There are so many people rushing around all the time . And, most of the time, I am one of them. My days in Melbourne are punctuated with long hours in the office, catch ups with much-neglected friends and desperate attempts to squeeze in some form of physical activity. In amongst all that I try to make meals for the family for the following week, plan further education for myself and the kids and collect supplies for the build. Weekends are spent building the house, catching up on washing and cleaning at home, paying bills and caring for children.
I can cope with this current level of busyness as, I hope, it's a short-term gig for us. I took a job in Melbourne to pay for the build; so I can see The Gentleman Builder's childhood dream come true; so I can provide a better life for my gorgeous children and so I can spend some time with my terminally ill father, my family and my friends that I haven't spent much time with since moving to Gippsland 5 years ago. I have a brilliant job that I really love and get to work with some exceptionally talented, interesting and stimulating people.

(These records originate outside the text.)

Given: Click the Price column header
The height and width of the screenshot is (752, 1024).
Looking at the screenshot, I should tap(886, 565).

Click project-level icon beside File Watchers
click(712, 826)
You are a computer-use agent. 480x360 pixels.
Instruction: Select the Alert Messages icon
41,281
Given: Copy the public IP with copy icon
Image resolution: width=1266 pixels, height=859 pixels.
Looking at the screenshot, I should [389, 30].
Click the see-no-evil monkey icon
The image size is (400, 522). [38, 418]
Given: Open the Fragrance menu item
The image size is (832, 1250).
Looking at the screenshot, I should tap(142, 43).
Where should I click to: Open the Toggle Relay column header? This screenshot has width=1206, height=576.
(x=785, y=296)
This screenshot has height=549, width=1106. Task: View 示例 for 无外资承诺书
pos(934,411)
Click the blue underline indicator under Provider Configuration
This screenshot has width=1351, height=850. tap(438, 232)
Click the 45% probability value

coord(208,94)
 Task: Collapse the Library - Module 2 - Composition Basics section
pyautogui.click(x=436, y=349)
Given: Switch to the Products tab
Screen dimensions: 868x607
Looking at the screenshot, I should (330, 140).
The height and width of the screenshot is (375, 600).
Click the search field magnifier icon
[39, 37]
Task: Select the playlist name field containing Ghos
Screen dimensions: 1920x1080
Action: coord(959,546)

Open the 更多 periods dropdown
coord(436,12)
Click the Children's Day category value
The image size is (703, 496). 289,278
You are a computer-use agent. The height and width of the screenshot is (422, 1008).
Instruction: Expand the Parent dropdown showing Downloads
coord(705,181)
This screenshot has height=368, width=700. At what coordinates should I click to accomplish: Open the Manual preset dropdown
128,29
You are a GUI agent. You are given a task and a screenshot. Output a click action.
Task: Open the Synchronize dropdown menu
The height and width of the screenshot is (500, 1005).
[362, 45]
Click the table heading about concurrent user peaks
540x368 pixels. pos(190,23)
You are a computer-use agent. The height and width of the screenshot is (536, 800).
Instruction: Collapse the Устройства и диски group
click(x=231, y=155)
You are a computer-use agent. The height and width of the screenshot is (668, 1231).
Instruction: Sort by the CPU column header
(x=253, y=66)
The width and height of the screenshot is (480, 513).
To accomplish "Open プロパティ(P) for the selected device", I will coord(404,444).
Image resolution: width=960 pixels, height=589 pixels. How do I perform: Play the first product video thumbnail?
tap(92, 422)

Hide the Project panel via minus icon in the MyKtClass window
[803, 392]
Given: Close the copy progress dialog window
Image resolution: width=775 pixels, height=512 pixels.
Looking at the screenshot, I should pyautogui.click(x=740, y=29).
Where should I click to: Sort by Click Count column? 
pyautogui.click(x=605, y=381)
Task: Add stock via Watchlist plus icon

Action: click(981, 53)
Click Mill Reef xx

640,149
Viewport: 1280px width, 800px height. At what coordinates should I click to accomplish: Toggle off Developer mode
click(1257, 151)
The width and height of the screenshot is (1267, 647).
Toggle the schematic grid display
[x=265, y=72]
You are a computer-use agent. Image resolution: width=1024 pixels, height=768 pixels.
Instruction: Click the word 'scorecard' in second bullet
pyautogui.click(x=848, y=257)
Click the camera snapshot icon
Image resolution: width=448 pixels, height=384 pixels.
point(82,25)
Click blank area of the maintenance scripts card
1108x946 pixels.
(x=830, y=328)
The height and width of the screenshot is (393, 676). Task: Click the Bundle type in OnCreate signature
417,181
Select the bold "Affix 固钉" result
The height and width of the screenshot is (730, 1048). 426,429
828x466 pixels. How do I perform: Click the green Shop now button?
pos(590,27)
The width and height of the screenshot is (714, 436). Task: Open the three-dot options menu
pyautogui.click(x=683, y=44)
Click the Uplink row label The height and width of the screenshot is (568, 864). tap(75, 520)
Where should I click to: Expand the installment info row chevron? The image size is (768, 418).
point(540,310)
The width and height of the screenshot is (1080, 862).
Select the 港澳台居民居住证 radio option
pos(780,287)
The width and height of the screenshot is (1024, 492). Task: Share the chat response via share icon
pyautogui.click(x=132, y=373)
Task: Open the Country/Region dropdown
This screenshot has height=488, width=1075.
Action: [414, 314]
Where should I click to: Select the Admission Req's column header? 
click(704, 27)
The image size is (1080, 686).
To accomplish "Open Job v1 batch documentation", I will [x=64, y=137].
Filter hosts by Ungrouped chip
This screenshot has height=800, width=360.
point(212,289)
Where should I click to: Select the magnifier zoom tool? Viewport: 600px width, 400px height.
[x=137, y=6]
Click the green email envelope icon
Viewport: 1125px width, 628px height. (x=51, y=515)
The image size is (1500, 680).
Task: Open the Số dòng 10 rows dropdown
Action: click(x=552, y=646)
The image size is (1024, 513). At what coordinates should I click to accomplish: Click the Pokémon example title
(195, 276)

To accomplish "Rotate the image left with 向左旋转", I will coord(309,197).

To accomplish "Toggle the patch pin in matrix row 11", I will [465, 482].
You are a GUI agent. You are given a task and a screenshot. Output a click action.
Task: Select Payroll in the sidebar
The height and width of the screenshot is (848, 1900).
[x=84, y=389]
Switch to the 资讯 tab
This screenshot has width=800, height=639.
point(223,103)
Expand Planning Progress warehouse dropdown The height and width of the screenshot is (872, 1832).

But I freely admit this is not the end for me. My plans do not live a life where I am away from my family. My goal is to settle into country living. Not the idealised country life where everything is scones and leisurely walks (though I do plan to include those things in abundance) but the reality of country life; where I will get stuck into the seasonality of life. A life where we will fertilise and plant furiously in the spring to be able to harvest in the autumn. Where activity comes in bursts interspersed with moments, days I hope, of nothingness. Where, should the weather be fine and the wind be weak, I could choose a good book from the shelf and settle into the hammock to soak up some vitamin D and get lost in another world. I dream of a life where I could decide to pick up the camera and take photos all day. I envisage our block set up with sheep, goats, pigs, chooks, geese and ducks; where the flowers grow in abundace and I spend many long hours enjoying the view. I hope for a life that is reflective, honest and peaceful. A life that is overflowing with fresh organic produce for long lunches and dinners with friends that feed both the stomach and the soul.
I dream of, even crave, times of hard work - I am not averse to work; even in abundance. But I believe work should be followed by rest. Time to relect on life. Time to share thoughts and ideas with others; time to soak up sunshine; time to let the wind blow through your hair and take your troubles away; time to just be.
I dream of, even crave, times of hard work - I am not averse to work; even in abundance. But I believe work should be followed by rest. Time to relect on life. Time to share thoughts and ideas with others; time to soak up sunshine; time to let the wind blow through your hair and take your troubles away; time to just be.